Amesh Adalja, cientista da Universidade Johns Hopkins, instituição que mantém um centro de referência sobre a Covid-19, considerou que a decisão do governo Trump “parece [querer] desviar a responsabilidade daquilo que nós vimos os EUA falhar em fazer, e jogar a culpa sobre a OMS”.

Ele acrescentou que de um ponto de vista simbólico ou moral “é o tipo errado de ação a ser tomada em meio a uma pandemia”.

A diretora-executiva da ong Médicos pelos Direitos Humanos, Dona McKay, afirmou que “sair desta instituição crítica no meio de uma pandemia histórica irá machucar gente tanto nos EUA quanto no resto do mundo”.

“A OMS é o sistema mundial de alerta sobre doenças infecciosas”, disse a deputada federal democrata Nita Lowey, que preside o Comitê da Câmara de Meios. “Agora, durante uma pandemia global que custou mais de 100 mil vidas de americanos, não é hora de pôr o país ainda mais em risco”.

Trump, que já retirou os EUA do Tratado do Clima de Paris, do Tratado de Proibição de Armas Nucleares Intermediárias (INF), da Unicef (organização da ONU para a cultura), do Acordo Nuclear com o Irã e do Tratado de Céus Abertos e ameaça não renovar o único tratado de prevenção da guerra nuclear que ainda existe, agora diz que a culpa por ele romper com a OMS é da OMS e da China.

O rompimento de Trump com a OMS – apesar de servir para manter a credulidade de certa parte de seu eleitorado – só faz tornar mais evidente seu isolamento internacional, o fracasso de seu governo em deter um vírus e proteger sua população e a decadência do país mais rico e mais armado do planeta.
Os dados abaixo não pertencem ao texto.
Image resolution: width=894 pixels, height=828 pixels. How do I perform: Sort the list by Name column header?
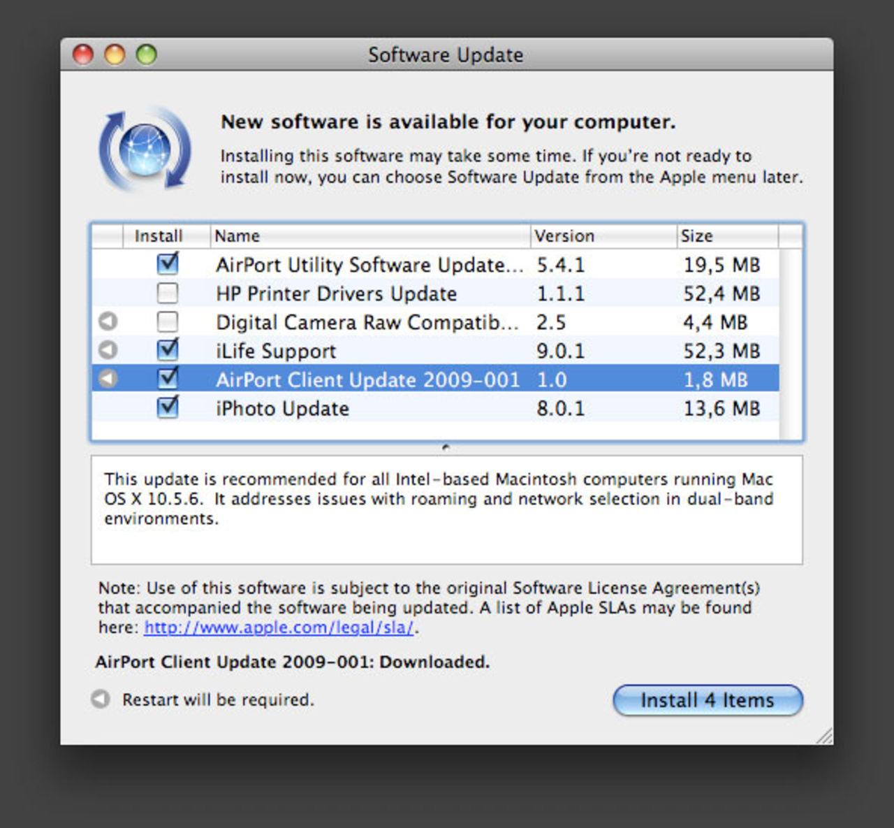tap(370, 236)
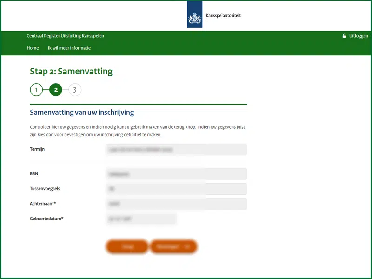372x279 pixels.
Task: Open the Home menu item
Action: tap(33, 48)
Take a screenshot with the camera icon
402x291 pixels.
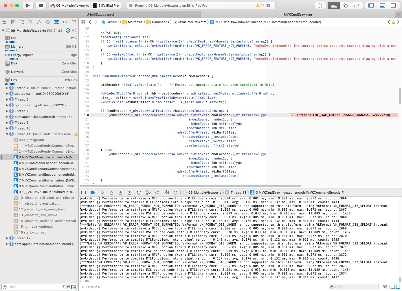[x=166, y=192]

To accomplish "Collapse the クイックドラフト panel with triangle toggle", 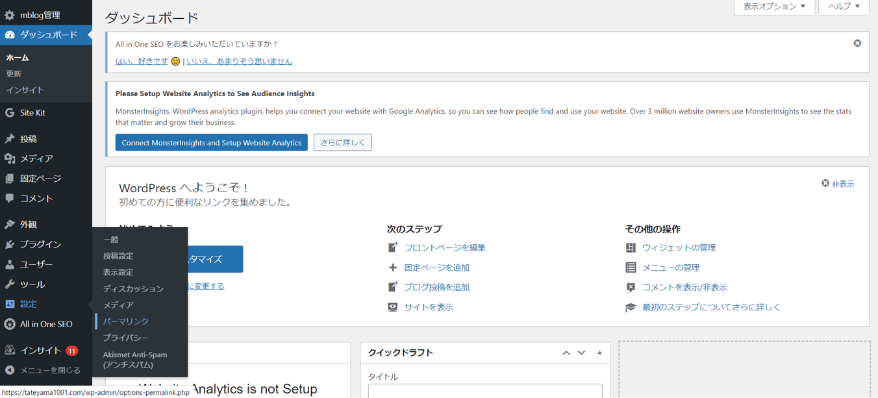I will pos(599,353).
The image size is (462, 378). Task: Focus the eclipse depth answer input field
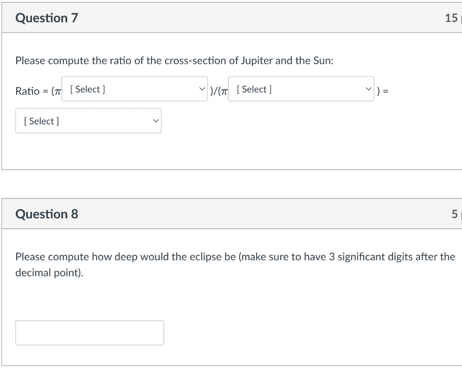pyautogui.click(x=89, y=333)
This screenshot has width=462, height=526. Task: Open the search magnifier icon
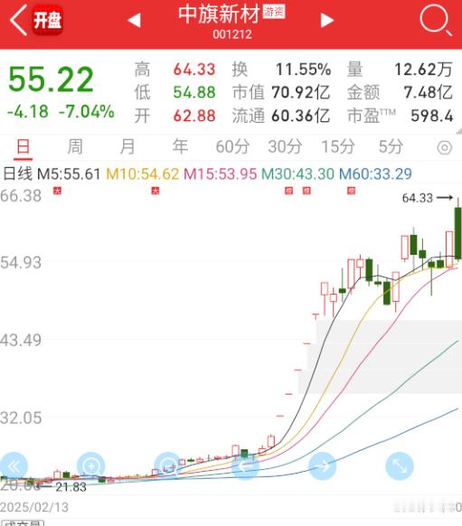(x=436, y=20)

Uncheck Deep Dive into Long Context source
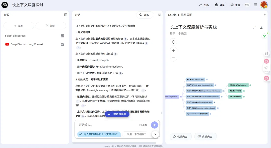point(62,44)
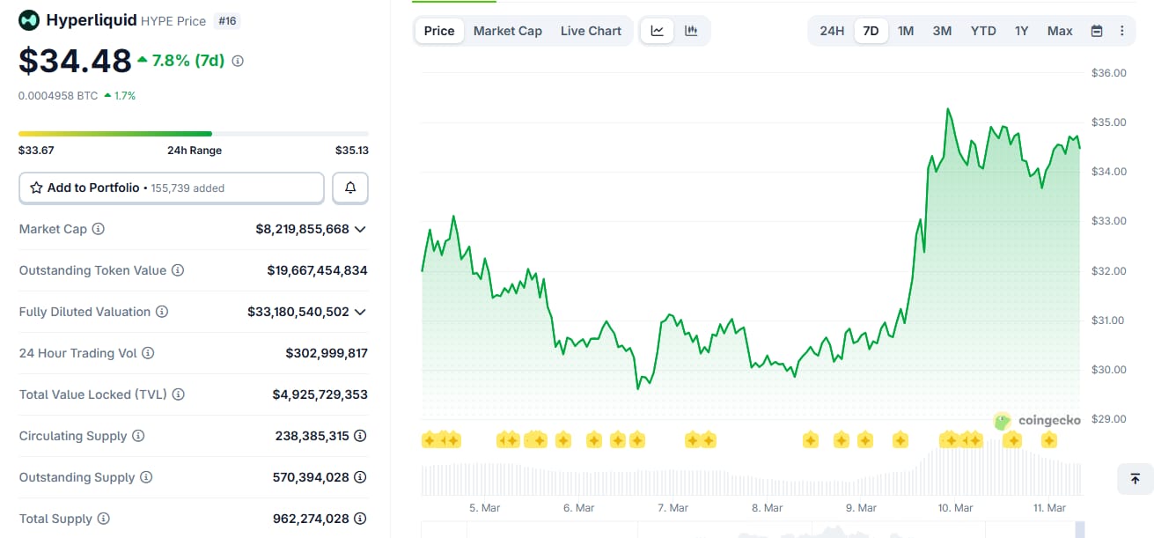Click the Market Cap info icon
Screen dimensions: 1154x538
(x=99, y=229)
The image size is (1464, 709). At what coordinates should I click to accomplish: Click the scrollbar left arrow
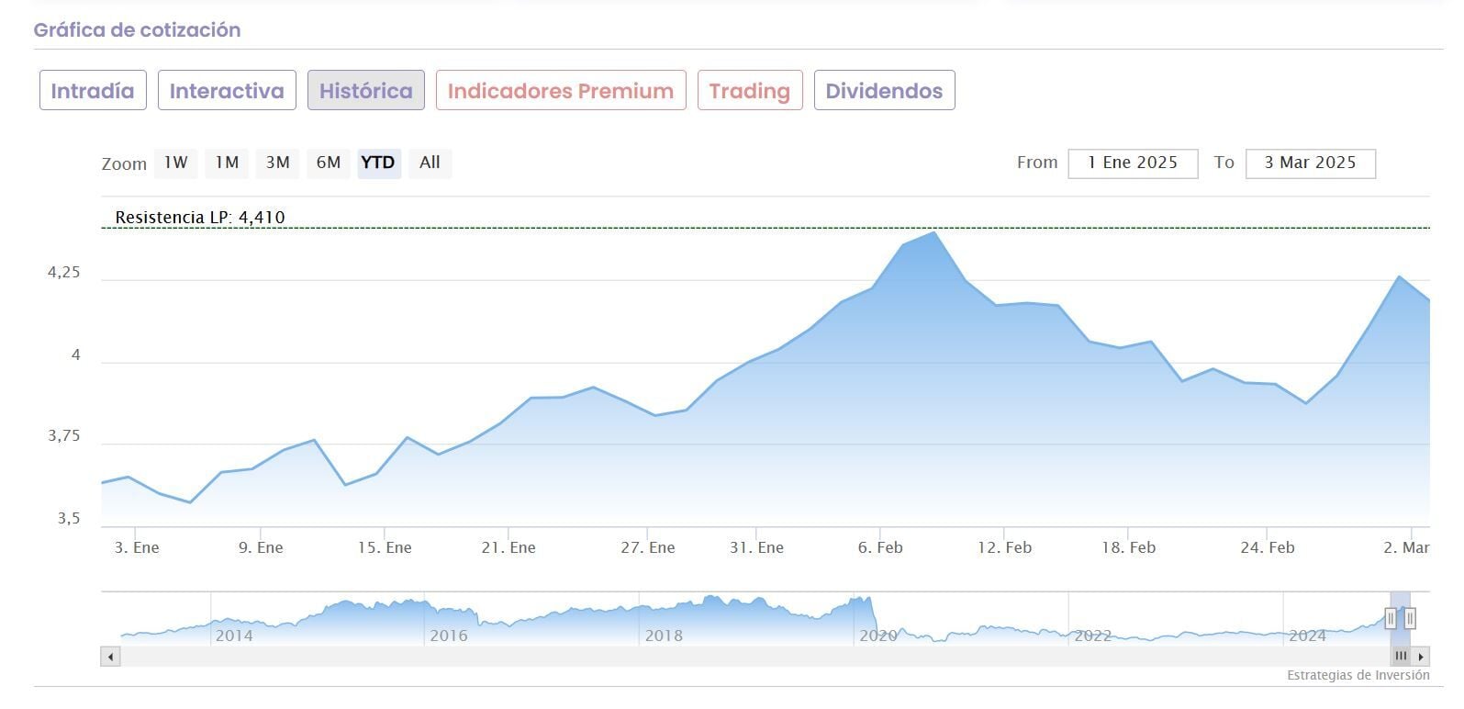click(111, 657)
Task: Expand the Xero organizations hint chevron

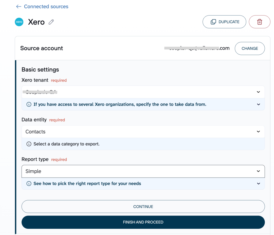Action: click(x=258, y=104)
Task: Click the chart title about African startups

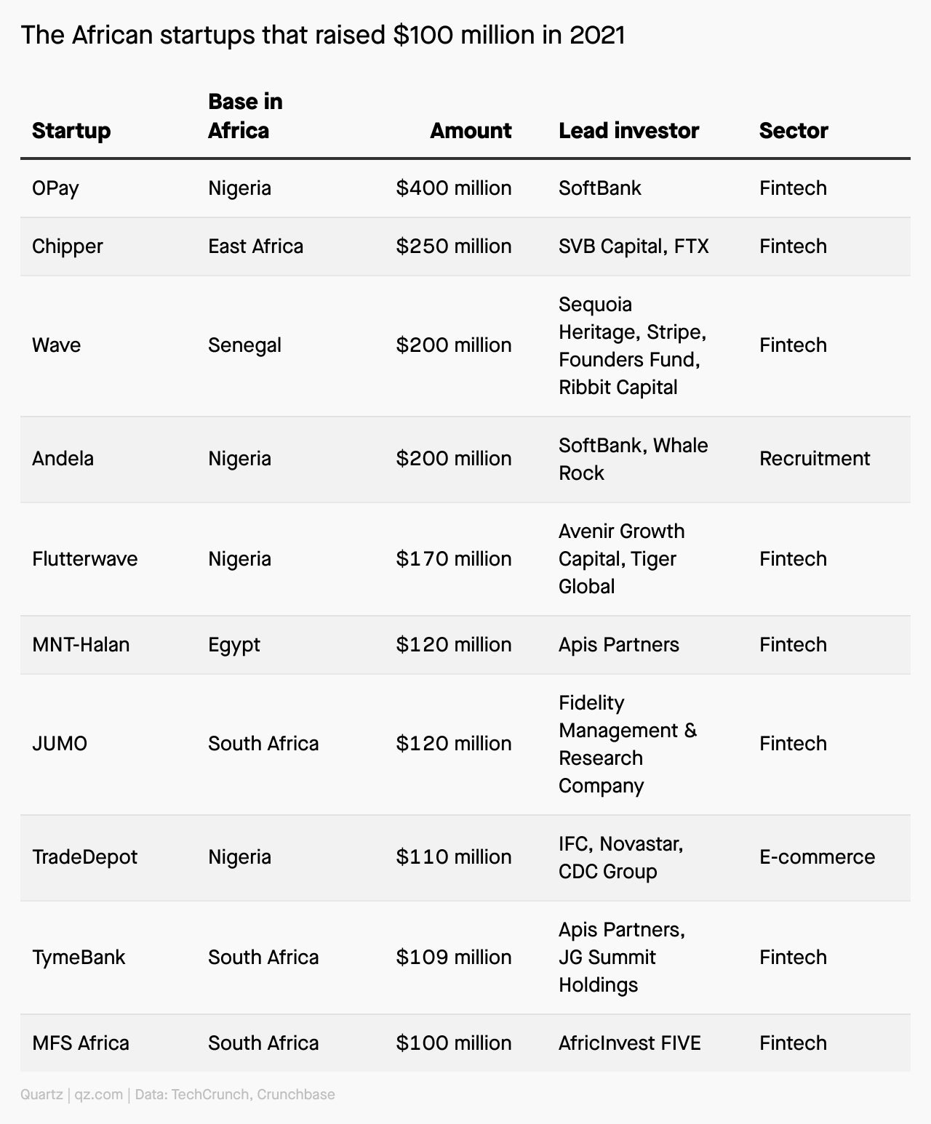Action: (x=323, y=35)
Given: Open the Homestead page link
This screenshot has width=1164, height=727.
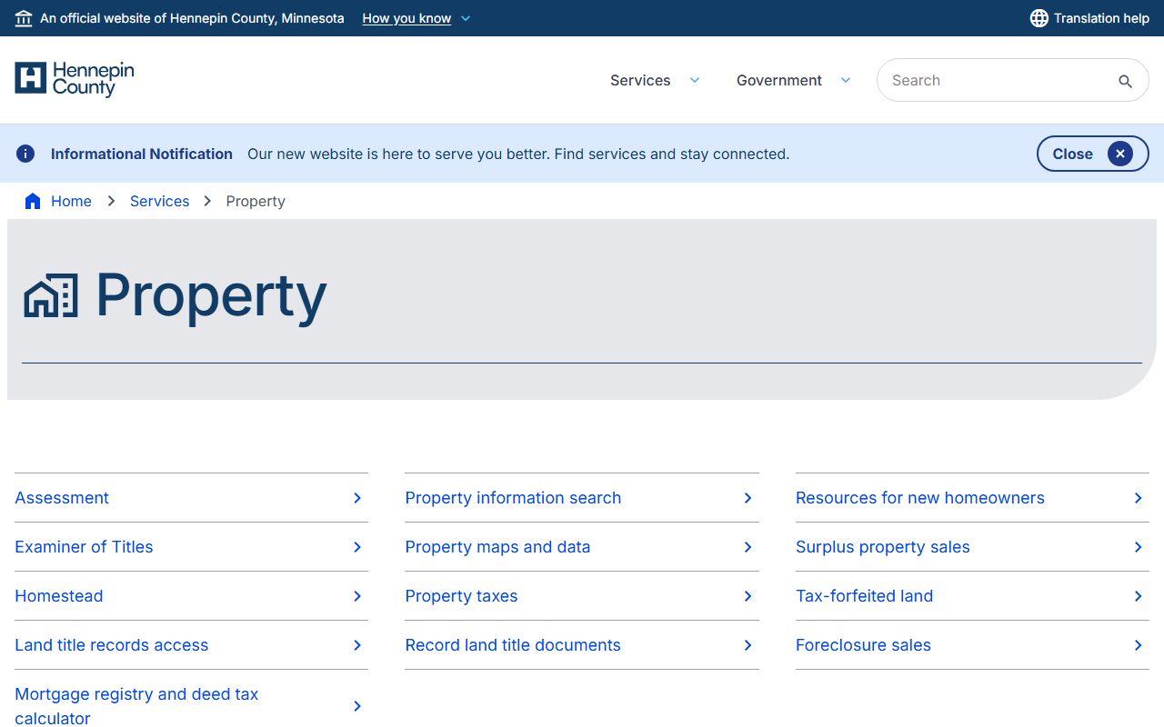Looking at the screenshot, I should (x=59, y=596).
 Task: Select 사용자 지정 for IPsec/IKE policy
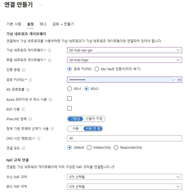[94, 119]
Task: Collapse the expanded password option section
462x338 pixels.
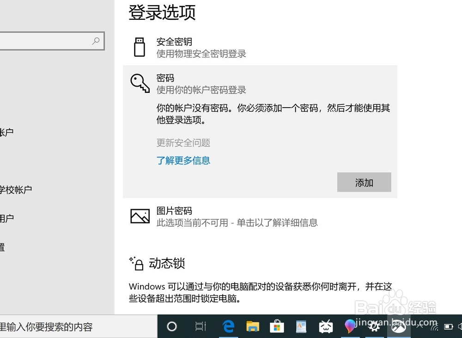Action: pyautogui.click(x=185, y=84)
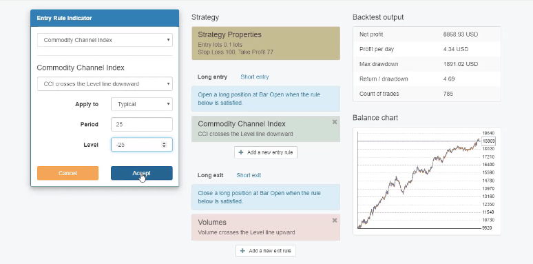The image size is (533, 264).
Task: Open the CCI crosses Level line dropdown
Action: click(105, 83)
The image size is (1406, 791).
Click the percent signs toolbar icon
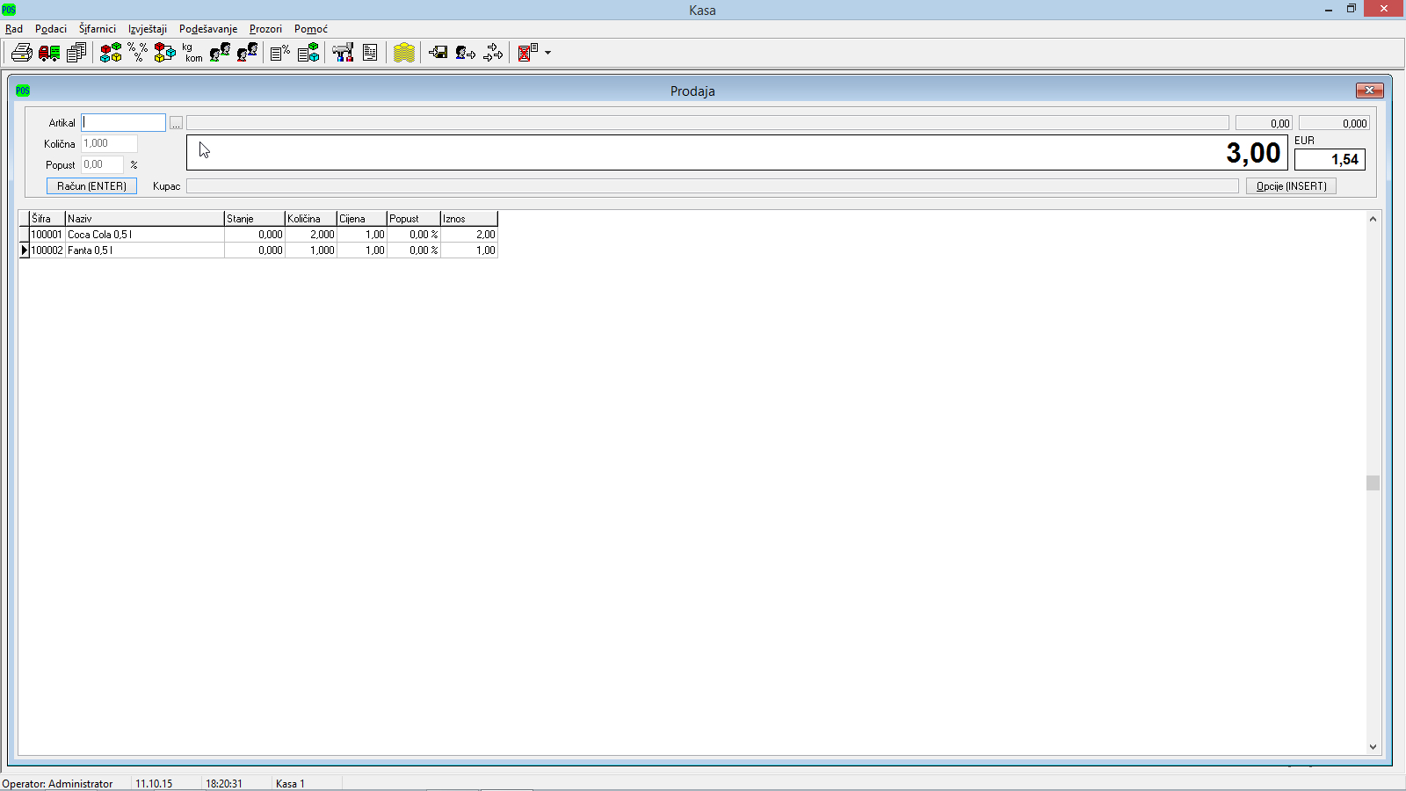[138, 53]
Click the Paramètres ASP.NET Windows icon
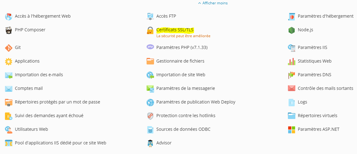357x154 pixels. pos(291,130)
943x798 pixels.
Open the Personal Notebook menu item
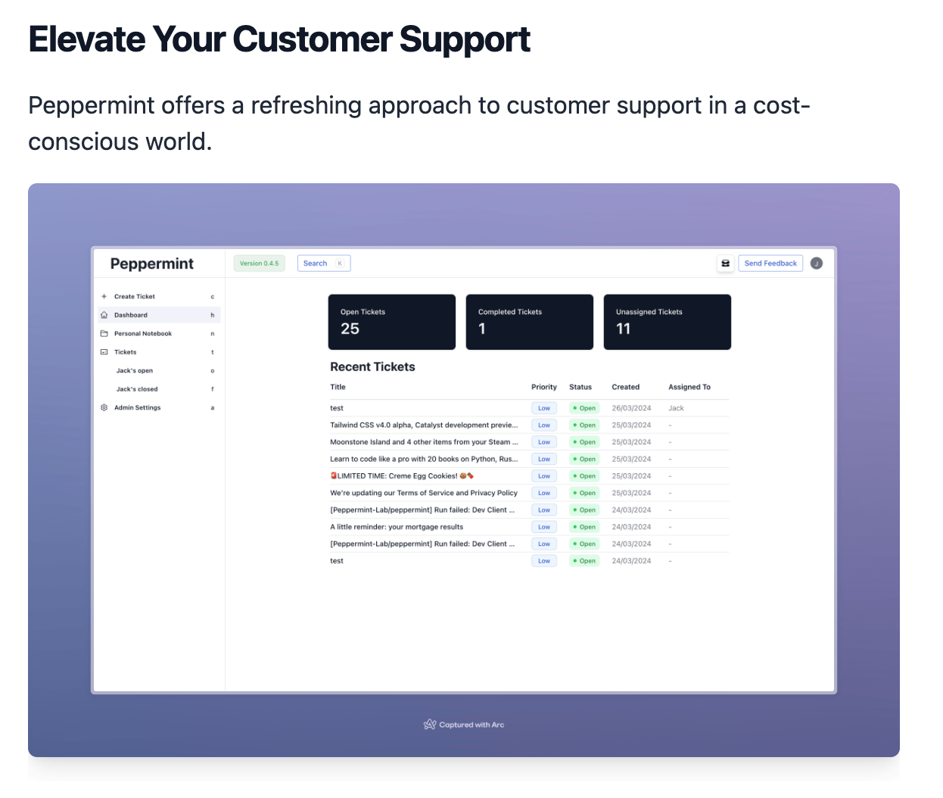(x=160, y=334)
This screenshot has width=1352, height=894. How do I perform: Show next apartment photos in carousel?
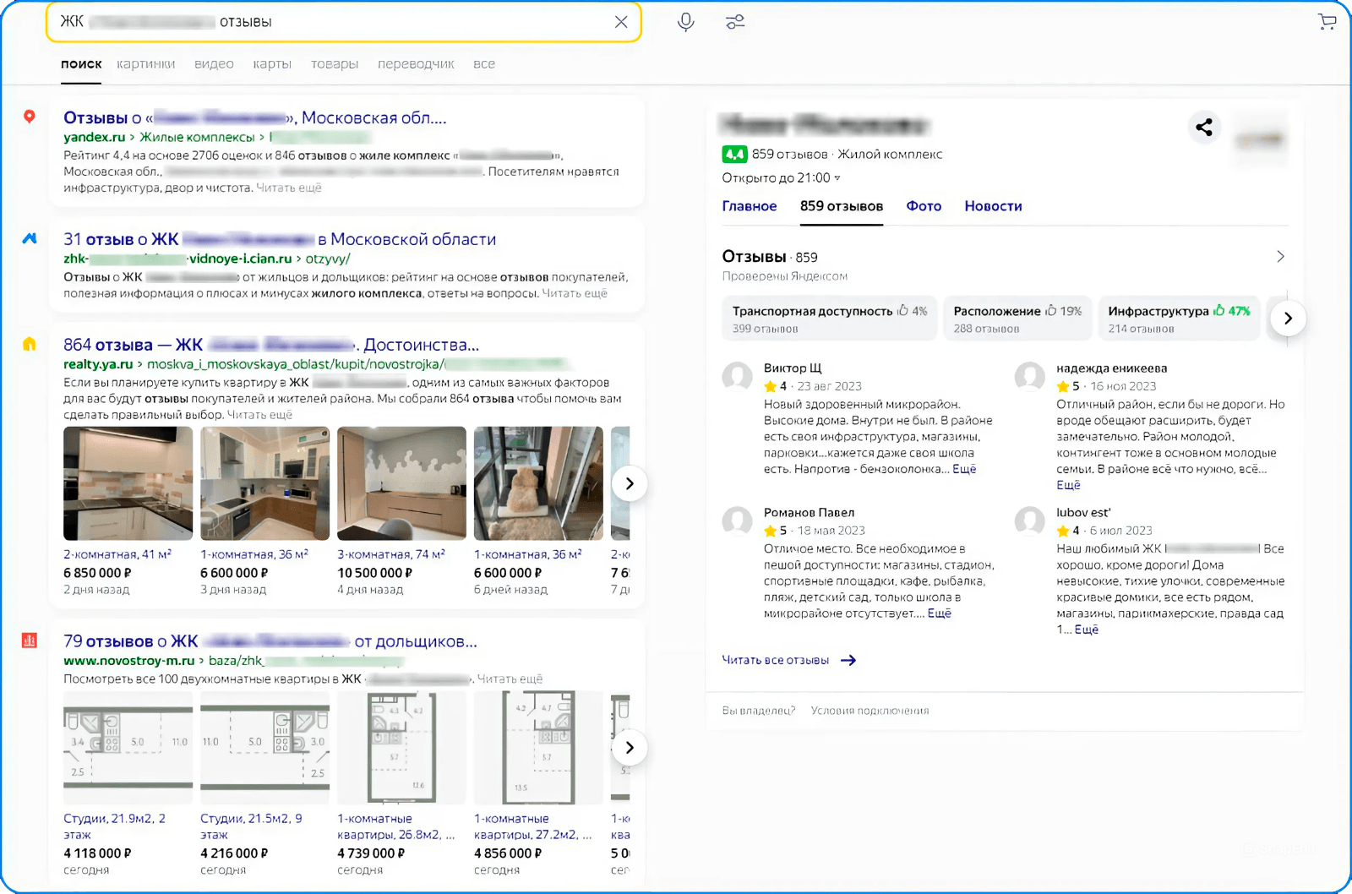click(629, 483)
A “difamação da OMS” em que Trump insiste foi motivo de recente artigo do ministro das Relações Exteriores da Rússia, Serguei Lavrov, após defender a centralidade das agências das Nações Unidas como “principal mecanismo de coordenação para a cooperação multilateral”.

“A maioria dos países concordam que a OMS tem estado combatendo na linha de frente desde a irrupção da Covid-19. Sem dúvida, como todas as outras instituições multilaterais, a OMS deve melhorar seu trabalho e se adaptar às situações novas. Mas, para atingir isto, a OMS não deve ser minada”, enfatizou Lavrov.

Ele acrescentou que todos os estados membros da OMS devem “manter um diálogo construtivo uns com os outros de forma a conjuntamente formular soluções para lidar com os novos desafios”.

Como fecho, Lavrov acrescentou que a pandemia “desmascarou o mito há muito mantido no Ocidente sobre o ‘fim da história’, um modelo de desenvolvimento hiperliberal todo-poderoso, baseado nos princípios do individualismo e na firme crença na habilidade de resolver todos os problemas através apenas do mercado”.